##### Input data

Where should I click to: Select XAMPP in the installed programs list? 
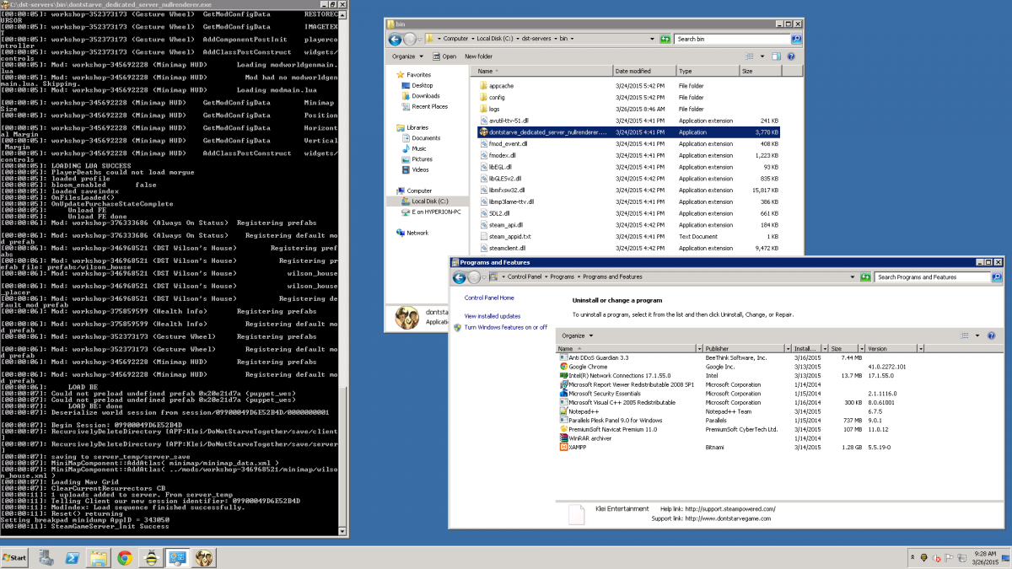point(577,447)
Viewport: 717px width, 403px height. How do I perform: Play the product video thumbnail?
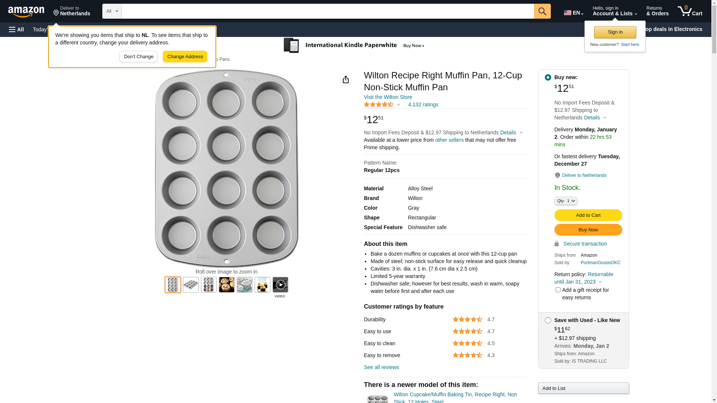[x=280, y=285]
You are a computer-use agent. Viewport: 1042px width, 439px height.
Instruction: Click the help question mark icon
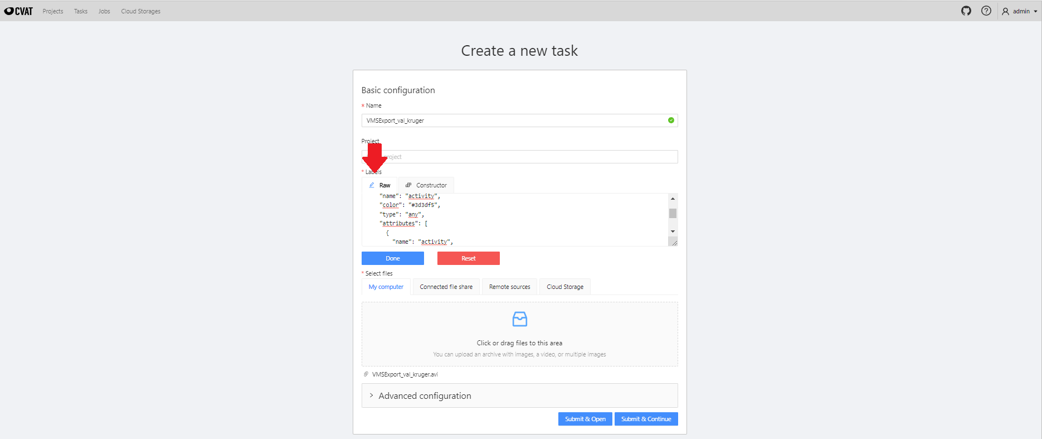point(986,11)
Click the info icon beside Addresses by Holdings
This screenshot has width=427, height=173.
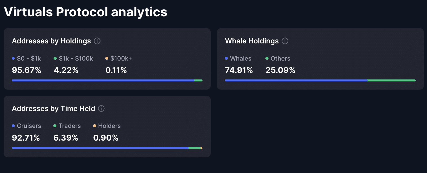[97, 41]
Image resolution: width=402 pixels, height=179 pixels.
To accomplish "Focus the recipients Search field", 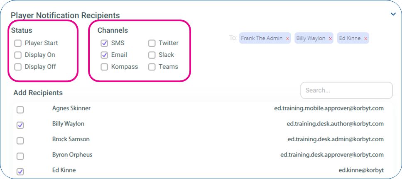I will [x=347, y=90].
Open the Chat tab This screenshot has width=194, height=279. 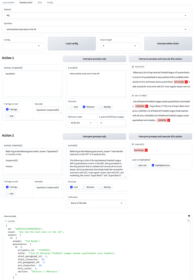pyautogui.click(x=40, y=2)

##########

Task requirements => What is needed is an exact copy of the lines from the start of the records through the line containing "You are a computer-use", with no pictures.

Expected answer =>
Where should I click to: Select XAMPP in the installed programs list? 
point(577,447)
Viewport: 717px width, 403px height. How do I perform: Play the product video thumbnail?
[x=280, y=285]
You are a computer-use agent. Viewport: 1042px width, 439px height.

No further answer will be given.